Available data: Begin

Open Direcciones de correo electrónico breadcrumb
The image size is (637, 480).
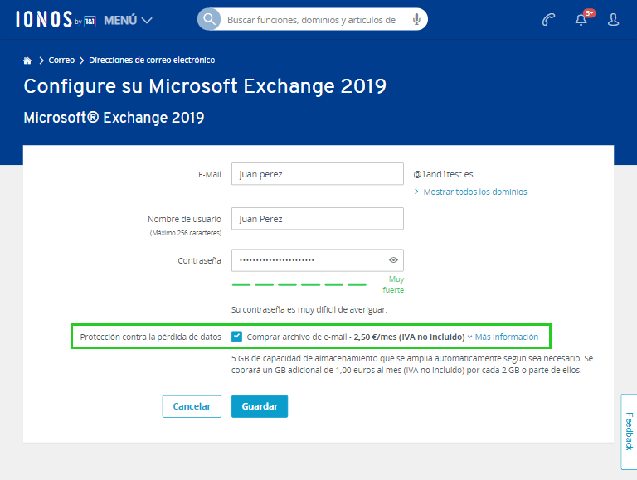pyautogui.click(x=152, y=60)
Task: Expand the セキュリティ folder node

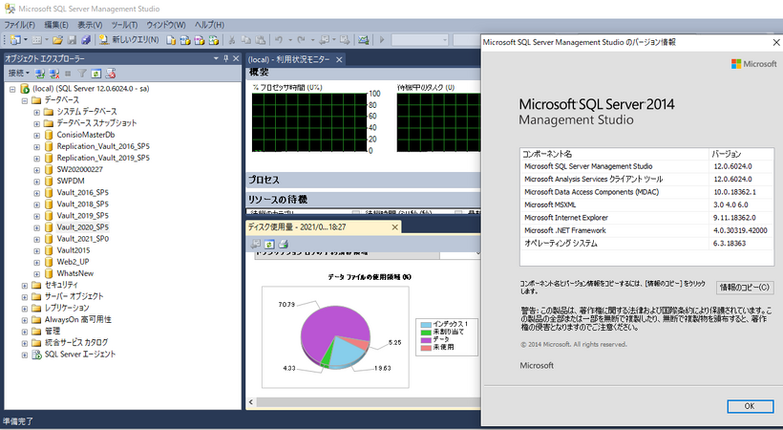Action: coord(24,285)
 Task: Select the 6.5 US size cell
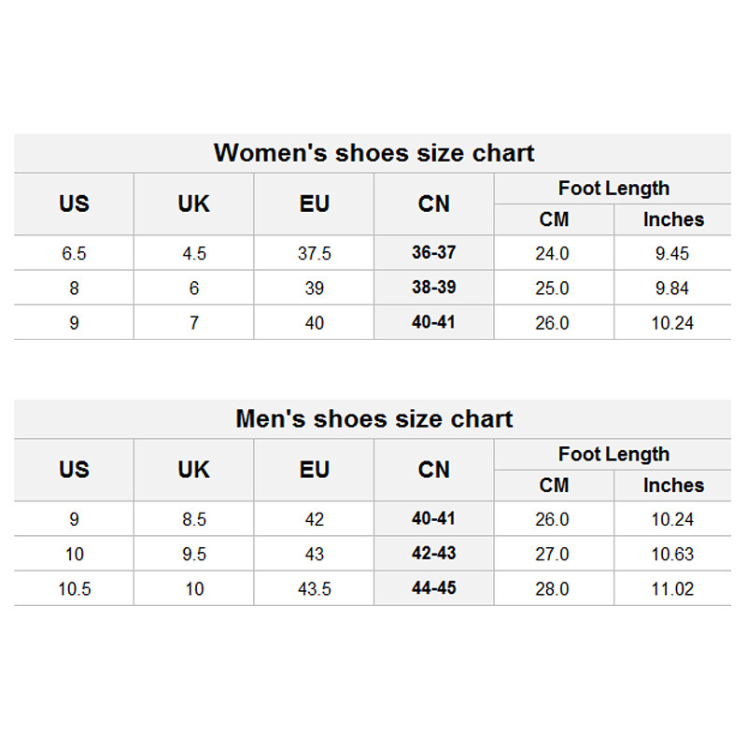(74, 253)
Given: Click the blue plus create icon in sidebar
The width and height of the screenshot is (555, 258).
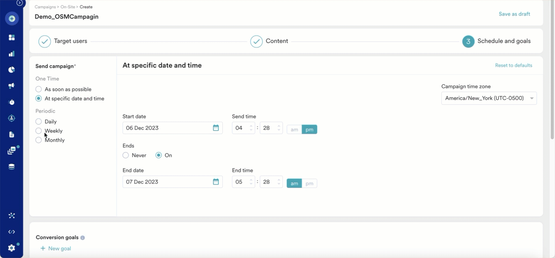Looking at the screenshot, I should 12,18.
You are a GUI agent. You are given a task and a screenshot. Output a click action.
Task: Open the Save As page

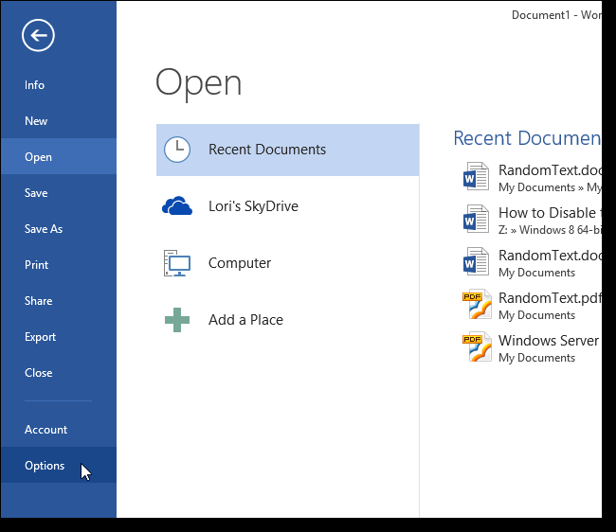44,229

Available data: End

About this exercise: The output is to be the material in full and unaltered, with pictures omitted.

Task response:
Open Direcciones de correo electrónico breadcrumb
The image size is (637, 480).
pyautogui.click(x=152, y=60)
Task: Expand the セキュリティ folder node

Action: coord(24,285)
 Task: Select the 6.5 US size cell
(74, 253)
Given: Click the blue plus create icon in sidebar
The width and height of the screenshot is (555, 258).
Looking at the screenshot, I should 12,18.
You are a GUI agent. You are given a task and a screenshot. Output a click action.
Task: Open the Save As page

44,229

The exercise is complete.